Canadian women’s professional sport market ripe for investment

By Frank Pingue

TORONTO (Reuters) – The Canadian women’s professional sport market is dramatically underserved and underdeveloped, making it ripe for investment with a low entry cost and high potential for significant long-term upside, a study published on Monday showed.


Canadian Women & Sport, a nonprofit that released the study, said investment would unlock a new era of growth and opportunity, bringing commercial and social benefits for decades.

“When we talk about a vibrant, thriving women’s sport marketplace that means teams and leagues in Canada, in markets that fans can consistently engage with,” Canadian Women & Sport CEO Allison Sandmeyer-Graves said in an interview.

“We need those teams and leagues here in Canada in order for fans to grab on to something beyond just one-off events.”

Women’s professional sport thrives around the world but investment in Canada has been slower than in the United States, Britain, Europe, and Australia, the report said. Several high-profile Canadian female athletes have no choice but to go to the United States or elsewhere if they want to play professionally.

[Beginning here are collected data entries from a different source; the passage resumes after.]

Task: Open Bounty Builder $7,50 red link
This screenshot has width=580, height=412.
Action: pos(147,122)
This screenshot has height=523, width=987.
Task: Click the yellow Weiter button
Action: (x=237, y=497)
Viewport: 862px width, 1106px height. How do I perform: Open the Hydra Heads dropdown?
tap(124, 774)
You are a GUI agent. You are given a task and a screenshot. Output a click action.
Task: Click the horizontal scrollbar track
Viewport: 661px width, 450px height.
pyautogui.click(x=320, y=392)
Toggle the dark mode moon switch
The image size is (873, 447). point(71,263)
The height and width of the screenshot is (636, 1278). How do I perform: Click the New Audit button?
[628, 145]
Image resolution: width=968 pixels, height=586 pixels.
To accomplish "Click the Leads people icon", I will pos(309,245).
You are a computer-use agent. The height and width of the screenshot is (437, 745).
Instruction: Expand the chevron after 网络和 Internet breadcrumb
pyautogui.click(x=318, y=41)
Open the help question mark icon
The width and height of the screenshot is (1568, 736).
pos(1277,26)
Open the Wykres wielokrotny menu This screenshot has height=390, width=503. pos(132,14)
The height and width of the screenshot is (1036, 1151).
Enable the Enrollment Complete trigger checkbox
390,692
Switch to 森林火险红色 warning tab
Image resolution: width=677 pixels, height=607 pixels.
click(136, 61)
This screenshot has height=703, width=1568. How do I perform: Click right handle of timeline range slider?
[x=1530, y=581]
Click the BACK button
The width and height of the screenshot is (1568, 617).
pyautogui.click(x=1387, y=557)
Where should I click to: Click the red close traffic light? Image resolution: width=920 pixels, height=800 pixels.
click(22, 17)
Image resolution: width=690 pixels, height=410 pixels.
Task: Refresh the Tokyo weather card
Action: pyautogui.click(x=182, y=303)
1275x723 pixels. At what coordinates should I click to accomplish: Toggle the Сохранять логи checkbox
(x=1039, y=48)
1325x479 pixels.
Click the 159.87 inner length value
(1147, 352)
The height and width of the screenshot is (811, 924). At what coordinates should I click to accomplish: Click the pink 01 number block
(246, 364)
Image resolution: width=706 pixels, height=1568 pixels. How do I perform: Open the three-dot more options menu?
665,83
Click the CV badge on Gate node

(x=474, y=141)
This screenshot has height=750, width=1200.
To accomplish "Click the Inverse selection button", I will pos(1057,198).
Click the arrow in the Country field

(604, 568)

Canada’s professional women’s sport market is worth C$150 million to C$200 million ($110.76 million and $147.68 million), the report said. It cited sponsorship and broadcasting revenues associated with Canadian women competing in the Olympics, revenue from standalone Women’s Tennis Association and Ladies Professional Golf Association events, and sponsorship deals for star women athletes.

The path to a vibrant market is through domestic leagues and teams instead of just large stand-alone events.

“There is enough talent to go around and once we create these opportunities I think the talent pipeline is also going to grow and it’s only going to get better and better over time,” said Sandmeyer-Graves.

The research shoots down biases that women’s sports are not as popular or worthy of the same investment in men’s professional sports.

“Those old ideas have held investors back and made it feel very risky to invest in women’s sport,” said Sandmeyer-Graves.

“But we are just getting all of these proof points globally and increasingly here in Canada that are giving people greater confidence that if they go for it the reward is going to be there.”